See the Getting Started guide for full setup instructions and the Deployment guide for flashing the STM32N6570-DK.

Key features

  • Five audio frontends: librosa (precomputed mel), hybrid (STFT + learned mel mixer), raw (waveform → learned filterbank), mfcc (precomputed MFCC), and log_mel (precomputed log-mel) — all quantization-friendly. hybrid and raw are the deployment options.
  • Scalable DS-CNN: width (alpha) and depth (depth_multiplier) knobs, optional SE attention (--use_se), inverted residual blocks (--use_inverted_residual), and attention pooling (--use_attention_pooling).
  • Post-training quantization: float32 I/O with INT8 internals, targeting

    0.95 cosine similarity vs. the float model. Per-channel (default) or per-tensor, plus dynamic range mode.

  • Quantization-aware training (QAT): shadow-weight fake-quantization fine-tuning via --qat for improved INT8 accuracy.
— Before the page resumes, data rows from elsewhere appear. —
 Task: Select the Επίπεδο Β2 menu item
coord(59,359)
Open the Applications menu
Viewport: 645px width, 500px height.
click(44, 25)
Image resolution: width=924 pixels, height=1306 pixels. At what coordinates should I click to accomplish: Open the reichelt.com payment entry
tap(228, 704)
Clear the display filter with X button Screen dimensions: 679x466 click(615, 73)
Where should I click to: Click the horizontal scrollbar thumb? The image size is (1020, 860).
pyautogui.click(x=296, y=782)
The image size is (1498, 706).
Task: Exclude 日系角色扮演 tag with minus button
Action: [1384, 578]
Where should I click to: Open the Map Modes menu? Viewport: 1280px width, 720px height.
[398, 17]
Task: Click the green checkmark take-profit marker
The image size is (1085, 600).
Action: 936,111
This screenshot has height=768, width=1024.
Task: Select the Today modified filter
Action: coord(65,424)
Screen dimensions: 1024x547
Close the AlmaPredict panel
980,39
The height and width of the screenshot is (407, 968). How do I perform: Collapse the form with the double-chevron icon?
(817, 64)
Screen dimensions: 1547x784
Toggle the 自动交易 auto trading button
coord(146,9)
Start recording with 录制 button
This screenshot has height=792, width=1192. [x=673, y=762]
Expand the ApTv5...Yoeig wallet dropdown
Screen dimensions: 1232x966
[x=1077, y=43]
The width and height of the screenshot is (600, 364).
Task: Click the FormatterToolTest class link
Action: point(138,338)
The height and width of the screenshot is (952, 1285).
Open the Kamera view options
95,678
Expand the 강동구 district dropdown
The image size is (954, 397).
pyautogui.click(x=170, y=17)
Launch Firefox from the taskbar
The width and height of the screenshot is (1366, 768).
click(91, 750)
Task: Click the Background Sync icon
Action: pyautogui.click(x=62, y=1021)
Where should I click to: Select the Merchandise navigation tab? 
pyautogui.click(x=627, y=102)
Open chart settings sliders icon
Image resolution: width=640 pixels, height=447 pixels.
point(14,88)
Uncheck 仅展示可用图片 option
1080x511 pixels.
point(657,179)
No FakeQuant ops in the saved model — N6 compatible.
  • Optuna hyperparameter search: --tune --n_trials 20 for automated architecture and training hyperparameter optimization.
  • Comprehensive evaluation: ROC-AUC, cmAP, F1, species-level AP with bootstrap CI, DET curves, latency measurement, benchmark mode, and HTML reports.
  • End-to-end deployment: stedgeai generate → serial flash → on-device validation, all from the CLI.

Project layout

birdnet_stm32/      # Python package (models, audio, data, deploy, ...)
  cli/              # CLI subcommands (train, convert, evaluate, deploy, board-test)
  models/           # DS-CNN, frontend, magnitude scaling, profiler
  audio/            # Audio I/O, spectrogram, augmentation
  training/         # Trainer, QAT, Optuna tuner, LR finder
  conversion/       # PTQ, validation, ONNX export
  evaluation/       # Metrics, pooling, reporting
  deploy/           # stedgeai wrappers, N6 loader
firmware/           # Standalone C firmware for STM32N6570-DK
docs/               # This documentation

All commands use the unified CLI entry point:

python -m birdnet_stm32 {train,convert,evaluate,deploy,board-test}